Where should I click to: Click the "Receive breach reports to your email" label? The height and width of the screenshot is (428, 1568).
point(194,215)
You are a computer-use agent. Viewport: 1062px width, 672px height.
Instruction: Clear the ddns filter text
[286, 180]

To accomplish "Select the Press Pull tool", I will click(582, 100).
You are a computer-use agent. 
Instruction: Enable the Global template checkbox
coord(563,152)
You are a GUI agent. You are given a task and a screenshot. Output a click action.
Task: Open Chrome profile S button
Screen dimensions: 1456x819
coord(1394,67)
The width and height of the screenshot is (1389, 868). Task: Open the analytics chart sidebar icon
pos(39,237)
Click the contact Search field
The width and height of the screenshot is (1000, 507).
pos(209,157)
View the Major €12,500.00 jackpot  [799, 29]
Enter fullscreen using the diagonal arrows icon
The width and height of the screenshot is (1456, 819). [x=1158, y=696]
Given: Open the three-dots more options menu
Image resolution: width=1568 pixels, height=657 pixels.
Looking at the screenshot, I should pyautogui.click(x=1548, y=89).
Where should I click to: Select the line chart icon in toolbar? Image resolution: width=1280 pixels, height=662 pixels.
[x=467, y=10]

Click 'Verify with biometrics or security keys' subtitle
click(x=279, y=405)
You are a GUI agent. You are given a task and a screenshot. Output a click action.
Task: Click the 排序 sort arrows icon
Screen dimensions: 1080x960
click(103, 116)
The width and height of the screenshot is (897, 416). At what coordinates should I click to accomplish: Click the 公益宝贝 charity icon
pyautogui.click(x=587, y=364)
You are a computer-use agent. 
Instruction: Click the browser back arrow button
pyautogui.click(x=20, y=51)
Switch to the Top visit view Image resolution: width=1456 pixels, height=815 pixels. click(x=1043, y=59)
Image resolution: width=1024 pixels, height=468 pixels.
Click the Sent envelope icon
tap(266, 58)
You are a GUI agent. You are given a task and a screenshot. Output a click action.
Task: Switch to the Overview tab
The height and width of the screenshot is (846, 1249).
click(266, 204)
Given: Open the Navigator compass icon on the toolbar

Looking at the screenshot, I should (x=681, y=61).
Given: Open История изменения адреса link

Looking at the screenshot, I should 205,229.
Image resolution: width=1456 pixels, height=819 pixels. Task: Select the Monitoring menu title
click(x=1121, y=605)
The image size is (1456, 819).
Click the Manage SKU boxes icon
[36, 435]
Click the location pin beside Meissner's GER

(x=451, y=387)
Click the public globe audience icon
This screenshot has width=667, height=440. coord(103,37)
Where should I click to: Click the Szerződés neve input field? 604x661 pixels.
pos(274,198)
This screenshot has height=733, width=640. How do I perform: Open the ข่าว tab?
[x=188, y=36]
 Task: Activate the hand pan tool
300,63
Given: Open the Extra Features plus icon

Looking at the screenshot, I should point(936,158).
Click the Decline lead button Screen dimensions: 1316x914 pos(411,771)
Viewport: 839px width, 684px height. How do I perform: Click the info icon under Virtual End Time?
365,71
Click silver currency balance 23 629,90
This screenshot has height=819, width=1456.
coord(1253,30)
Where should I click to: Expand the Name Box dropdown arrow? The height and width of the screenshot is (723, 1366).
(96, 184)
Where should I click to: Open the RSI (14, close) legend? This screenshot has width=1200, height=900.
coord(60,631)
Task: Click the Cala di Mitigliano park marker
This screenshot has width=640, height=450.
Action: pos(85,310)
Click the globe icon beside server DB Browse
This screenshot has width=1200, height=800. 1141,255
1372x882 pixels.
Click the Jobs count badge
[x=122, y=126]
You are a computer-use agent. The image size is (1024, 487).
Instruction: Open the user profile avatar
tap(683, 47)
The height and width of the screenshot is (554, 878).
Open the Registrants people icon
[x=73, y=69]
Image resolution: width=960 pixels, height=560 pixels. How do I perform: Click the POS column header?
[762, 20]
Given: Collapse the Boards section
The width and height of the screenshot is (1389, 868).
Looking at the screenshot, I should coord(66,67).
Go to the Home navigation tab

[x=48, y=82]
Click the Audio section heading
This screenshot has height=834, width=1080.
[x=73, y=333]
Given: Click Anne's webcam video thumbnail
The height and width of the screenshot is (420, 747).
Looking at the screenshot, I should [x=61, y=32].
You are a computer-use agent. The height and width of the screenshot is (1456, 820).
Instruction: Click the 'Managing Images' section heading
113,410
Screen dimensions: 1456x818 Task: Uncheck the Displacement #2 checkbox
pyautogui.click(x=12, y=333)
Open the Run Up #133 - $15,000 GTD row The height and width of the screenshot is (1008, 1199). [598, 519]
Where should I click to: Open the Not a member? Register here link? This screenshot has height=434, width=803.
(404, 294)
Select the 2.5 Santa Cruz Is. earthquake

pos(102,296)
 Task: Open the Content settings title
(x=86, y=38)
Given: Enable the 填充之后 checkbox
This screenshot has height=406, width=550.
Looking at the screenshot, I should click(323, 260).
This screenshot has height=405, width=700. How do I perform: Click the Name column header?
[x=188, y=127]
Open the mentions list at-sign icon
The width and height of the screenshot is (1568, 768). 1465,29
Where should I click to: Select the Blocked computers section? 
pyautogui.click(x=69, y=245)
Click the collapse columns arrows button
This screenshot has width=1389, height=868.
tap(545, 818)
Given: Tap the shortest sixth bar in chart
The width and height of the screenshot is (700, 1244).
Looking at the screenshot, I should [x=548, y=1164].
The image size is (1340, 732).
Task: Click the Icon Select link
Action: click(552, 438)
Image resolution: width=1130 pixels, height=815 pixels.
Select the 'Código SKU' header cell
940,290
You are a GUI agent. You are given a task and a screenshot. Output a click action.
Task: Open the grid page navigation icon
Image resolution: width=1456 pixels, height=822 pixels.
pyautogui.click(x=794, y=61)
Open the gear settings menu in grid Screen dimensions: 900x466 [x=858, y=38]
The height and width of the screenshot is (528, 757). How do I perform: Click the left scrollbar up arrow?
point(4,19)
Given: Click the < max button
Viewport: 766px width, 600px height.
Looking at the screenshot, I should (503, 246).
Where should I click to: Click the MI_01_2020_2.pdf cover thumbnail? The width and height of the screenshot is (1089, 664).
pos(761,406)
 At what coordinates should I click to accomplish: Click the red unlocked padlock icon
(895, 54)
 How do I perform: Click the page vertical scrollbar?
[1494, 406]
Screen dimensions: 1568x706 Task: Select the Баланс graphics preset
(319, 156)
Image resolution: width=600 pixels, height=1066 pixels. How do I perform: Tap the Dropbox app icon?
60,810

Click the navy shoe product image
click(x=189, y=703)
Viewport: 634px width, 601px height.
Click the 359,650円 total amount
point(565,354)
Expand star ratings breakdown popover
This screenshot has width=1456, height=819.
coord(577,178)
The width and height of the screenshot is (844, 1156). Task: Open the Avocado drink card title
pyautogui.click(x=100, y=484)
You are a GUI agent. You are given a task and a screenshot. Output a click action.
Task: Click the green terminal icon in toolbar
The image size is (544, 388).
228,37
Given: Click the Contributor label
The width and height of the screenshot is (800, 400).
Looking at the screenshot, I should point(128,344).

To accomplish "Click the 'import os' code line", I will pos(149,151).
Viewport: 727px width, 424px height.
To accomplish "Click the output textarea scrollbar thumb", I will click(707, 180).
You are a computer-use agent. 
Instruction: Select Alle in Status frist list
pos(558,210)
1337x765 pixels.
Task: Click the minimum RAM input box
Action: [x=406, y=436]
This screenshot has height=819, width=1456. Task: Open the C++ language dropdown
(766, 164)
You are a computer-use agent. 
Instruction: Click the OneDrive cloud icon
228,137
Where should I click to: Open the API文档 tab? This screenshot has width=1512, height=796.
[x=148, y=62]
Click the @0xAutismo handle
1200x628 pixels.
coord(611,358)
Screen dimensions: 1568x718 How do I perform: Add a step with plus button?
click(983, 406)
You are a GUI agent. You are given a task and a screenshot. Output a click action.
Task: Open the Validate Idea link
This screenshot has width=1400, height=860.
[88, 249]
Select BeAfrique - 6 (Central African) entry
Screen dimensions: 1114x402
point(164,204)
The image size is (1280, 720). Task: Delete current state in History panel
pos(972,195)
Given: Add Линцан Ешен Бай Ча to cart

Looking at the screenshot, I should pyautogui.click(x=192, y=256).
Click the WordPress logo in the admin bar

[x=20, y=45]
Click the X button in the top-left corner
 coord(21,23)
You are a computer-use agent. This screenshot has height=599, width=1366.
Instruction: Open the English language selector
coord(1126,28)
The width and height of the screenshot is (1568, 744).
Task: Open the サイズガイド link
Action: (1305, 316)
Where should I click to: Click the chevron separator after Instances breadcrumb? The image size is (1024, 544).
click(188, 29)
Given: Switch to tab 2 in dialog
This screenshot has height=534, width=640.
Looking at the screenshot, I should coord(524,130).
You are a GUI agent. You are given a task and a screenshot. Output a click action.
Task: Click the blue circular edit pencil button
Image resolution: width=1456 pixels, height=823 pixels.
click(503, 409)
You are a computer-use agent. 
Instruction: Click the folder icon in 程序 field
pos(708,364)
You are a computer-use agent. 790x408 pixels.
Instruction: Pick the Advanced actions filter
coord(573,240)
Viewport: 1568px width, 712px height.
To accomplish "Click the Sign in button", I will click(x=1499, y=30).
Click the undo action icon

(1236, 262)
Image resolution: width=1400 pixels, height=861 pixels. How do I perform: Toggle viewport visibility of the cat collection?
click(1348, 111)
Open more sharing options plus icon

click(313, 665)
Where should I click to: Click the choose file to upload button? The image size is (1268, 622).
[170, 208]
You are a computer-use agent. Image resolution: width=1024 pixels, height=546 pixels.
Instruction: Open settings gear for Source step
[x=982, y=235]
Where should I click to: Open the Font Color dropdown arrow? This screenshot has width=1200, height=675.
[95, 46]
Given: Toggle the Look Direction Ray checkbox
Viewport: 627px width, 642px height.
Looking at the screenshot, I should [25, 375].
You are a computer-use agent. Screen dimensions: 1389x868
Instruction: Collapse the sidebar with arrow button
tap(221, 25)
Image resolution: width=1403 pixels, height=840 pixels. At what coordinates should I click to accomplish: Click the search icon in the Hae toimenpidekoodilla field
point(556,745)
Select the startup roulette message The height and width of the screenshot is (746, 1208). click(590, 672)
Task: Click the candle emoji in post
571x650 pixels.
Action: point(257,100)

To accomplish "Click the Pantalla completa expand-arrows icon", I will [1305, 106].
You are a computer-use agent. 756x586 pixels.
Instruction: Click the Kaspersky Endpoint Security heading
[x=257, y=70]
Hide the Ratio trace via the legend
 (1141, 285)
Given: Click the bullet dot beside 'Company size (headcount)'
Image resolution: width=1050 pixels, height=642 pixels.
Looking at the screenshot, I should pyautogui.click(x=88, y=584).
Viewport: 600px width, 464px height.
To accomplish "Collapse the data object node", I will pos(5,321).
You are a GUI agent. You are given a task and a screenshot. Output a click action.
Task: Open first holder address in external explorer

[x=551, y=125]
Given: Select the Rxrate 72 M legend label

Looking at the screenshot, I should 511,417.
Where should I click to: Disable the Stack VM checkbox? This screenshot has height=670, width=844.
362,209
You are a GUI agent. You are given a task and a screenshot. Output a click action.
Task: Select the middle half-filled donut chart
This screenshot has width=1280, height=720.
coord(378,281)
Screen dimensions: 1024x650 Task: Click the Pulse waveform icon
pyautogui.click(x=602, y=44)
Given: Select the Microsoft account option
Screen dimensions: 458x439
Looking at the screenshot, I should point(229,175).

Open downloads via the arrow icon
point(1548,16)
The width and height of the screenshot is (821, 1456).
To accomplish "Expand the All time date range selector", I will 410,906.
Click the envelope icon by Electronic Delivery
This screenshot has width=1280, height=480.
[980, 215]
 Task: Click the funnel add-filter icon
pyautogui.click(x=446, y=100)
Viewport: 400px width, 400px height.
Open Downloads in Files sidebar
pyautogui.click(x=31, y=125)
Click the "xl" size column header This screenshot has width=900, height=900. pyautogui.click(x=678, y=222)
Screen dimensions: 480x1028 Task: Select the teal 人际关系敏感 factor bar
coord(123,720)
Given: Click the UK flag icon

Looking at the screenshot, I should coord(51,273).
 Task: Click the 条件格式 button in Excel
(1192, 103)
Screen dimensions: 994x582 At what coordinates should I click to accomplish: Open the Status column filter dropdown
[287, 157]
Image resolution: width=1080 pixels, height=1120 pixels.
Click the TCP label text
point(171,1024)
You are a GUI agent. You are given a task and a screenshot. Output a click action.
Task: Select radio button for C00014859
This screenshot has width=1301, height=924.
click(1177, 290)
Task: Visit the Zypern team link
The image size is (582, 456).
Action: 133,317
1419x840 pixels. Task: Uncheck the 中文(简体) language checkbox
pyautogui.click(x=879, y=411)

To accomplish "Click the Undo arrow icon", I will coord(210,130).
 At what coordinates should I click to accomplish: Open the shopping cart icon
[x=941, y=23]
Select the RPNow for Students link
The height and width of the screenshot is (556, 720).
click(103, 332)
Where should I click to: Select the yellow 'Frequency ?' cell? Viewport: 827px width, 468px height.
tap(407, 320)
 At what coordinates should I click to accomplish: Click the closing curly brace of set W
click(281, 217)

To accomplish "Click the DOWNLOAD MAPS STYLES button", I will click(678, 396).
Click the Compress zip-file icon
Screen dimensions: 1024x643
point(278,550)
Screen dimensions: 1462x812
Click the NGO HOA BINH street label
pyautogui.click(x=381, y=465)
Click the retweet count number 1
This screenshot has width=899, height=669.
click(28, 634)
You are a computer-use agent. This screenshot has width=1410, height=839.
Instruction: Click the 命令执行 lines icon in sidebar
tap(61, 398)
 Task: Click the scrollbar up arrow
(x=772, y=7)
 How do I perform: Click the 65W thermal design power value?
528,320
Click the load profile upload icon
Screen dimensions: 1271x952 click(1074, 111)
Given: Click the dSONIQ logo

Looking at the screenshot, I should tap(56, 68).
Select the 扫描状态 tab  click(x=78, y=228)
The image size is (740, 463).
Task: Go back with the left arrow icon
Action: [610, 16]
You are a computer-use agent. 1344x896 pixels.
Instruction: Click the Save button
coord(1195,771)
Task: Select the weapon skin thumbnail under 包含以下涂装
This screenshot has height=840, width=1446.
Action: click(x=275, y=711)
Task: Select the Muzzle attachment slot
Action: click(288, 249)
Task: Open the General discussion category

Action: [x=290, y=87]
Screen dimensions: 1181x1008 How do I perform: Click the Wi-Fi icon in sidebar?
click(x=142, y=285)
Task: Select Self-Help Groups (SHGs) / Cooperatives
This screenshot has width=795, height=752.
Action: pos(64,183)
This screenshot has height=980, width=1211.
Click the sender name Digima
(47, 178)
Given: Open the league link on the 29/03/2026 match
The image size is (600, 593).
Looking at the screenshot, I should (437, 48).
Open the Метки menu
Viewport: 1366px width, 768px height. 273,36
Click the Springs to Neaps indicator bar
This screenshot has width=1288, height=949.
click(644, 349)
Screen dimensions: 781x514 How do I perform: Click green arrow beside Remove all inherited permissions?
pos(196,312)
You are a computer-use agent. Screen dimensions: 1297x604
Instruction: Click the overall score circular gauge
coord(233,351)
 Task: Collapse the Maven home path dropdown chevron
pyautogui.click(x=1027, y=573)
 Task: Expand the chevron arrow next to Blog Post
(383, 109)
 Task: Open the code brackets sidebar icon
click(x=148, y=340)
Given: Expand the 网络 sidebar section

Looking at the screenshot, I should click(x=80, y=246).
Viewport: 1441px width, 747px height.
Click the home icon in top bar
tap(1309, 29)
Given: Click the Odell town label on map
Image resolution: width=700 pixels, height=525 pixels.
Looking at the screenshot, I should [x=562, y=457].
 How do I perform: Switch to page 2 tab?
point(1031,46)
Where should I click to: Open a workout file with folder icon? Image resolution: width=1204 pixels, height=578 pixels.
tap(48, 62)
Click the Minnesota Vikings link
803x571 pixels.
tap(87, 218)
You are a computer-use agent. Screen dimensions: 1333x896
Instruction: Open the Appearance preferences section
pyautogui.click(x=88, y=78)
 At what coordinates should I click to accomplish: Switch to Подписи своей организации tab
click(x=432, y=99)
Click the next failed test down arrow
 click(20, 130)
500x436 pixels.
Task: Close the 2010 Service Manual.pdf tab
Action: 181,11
· · ·
INSTRUCTION: Give the lines of the material above as a Markdown table, starting at the line that contains "Where should I click to: Select the yellow" and ending at the line that contains "coord(1195,771)", with blank lines omitted. Use the columns "Index" and "Line", numbering the rows sequentially.

EXERCISE OUTPUT:
| Index | Line |
|---|---|
| 1 | Where should I click to: Select the yellow 'Frequency ?' cell? Viewport: 827px width, 468px height. |
| 2 | tap(407, 320) |
| 3 |  At what coordinates should I click to accomplish: Click the closing curly brace of set W |
| 4 | click(281, 217) |
| 5 | To accomplish "Click the DOWNLOAD MAPS STYLES button", I will click(678, 396). |
| 6 | Click the Compress zip-file icon |
| 7 | Screen dimensions: 1024x643 |
| 8 | point(278,550) |
| 9 | Screen dimensions: 1462x812 |
| 10 | Click the NGO HOA BINH street label |
| 11 | pyautogui.click(x=381, y=465) |
| 12 | Click the retweet count number 1 |
| 13 | This screenshot has width=899, height=669. |
| 14 | click(28, 634) |
| 15 | You are a computer-use agent. This screenshot has width=1410, height=839. |
| 16 | Instruction: Click the 命令执行 lines icon in sidebar |
| 17 | tap(61, 398) |
| 18 |  Task: Click the scrollbar up arrow |
| 19 | (x=772, y=7) |
| 20 |  How do I perform: Click the 65W thermal design power value? |
| 21 | 528,320 |
| 22 | Click the load profile upload icon |
| 23 | Screen dimensions: 1271x952 click(1074, 111) |
| 24 | Given: Click the dSONIQ logo |
| 25 | Looking at the screenshot, I should tap(56, 68). |
| 26 | Select the 扫描状态 tab  click(x=78, y=228) |
| 27 | The image size is (740, 463). |
| 28 | Task: Go back with the left arrow icon |
| 29 | Action: [610, 16] |
| 30 | You are a computer-use agent. 1344x896 pixels. |
| 31 | Instruction: Click the Save button |
| 32 | coord(1195,771) |